> **Texto de origem**:
A verdade é que temos um Presidente do Governo Regional que publicamente assume que o mercado habitacional que verdadeiramente lhe interessa é o mercado de luxo, e não a maior parte da população. O entusiasmo com que acorre aos projetos de empreendimentos de luxo contrasta com a displicência com que desvaloriza os problemas que afetam a maioria das pessoas. Aliás, é bom lembrar que a possibilidade de aliviar a pressão financeira sobre as famílias madeirenses cabe ao Governo Regional, mas que tem sido liminarmente recusada por Miguel Albuquerque que afirmou mesmo, na Assembleia Legislativa Regional, que enquanto for Presidente não baixará o IVA (apesar de o poder fazer) porque não quer perder receita.

Por outro lado, a componente do Plano de Recuperação e Resiliência que o Governo Regional reservou para investimento habitacional – cerca de 138 milhões de euros (a Região receberá cerca de 832,2 milhões de euros dos quais 697,2 milhões são de afetação direta) – espelha, para já, uma manifesta insuficiência relativamente às necessidades diagnosticadas.

A pouca construção a custos controlados anunciada, para já, em Santo António e Câmara de Lobos significa que, em média, cada um destes fogos custará ao erário público quase 200 mil euros – e estamos a falar maioritariamente de tipologias T1 e T2, desadequadas para a maioria das famílias. Ora, não é compreensível que a habitação a custos controlados atinja valores de construção superiores aos que vigoram no mercado. Por outro lado, persiste-se na guetização das pessoas que precisam recorrer a habitação social, com a criação de bairros sem atender às orientações europeias que apelam para uma inserção territorial não segregada.

> **Listagem fornecida**:

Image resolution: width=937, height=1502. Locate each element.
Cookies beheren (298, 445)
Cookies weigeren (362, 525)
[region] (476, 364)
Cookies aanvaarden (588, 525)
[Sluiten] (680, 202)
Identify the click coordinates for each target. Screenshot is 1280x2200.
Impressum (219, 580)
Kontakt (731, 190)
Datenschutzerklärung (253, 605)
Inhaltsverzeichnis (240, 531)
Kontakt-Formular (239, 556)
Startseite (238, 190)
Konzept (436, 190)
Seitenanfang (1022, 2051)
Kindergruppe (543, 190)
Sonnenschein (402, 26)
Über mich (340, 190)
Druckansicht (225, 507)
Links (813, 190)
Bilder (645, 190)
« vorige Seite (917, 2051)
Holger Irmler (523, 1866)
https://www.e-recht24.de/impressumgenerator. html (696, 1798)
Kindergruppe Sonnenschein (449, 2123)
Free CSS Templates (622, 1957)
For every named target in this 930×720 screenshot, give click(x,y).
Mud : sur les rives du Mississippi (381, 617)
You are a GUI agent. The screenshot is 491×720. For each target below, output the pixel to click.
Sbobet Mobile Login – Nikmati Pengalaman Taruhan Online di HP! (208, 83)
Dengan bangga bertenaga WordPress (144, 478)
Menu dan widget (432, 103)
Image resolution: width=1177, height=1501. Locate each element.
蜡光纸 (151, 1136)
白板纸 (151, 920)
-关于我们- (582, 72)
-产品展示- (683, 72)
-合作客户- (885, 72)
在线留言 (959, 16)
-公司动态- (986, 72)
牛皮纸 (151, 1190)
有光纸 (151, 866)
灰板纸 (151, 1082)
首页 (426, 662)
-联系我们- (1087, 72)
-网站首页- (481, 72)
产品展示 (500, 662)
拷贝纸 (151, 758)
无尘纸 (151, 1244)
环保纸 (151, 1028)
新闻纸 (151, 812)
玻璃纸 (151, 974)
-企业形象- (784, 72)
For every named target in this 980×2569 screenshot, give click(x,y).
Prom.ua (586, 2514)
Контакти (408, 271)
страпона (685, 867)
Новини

> **O que se pede**: De acordo com o texto de origem, que montante da componente do Plano de Recuperação e Resiliência o Governo Regional reservou para investimento habitacional?

> **Resposta à tarefa**: Cerca de 138 milhões de euros.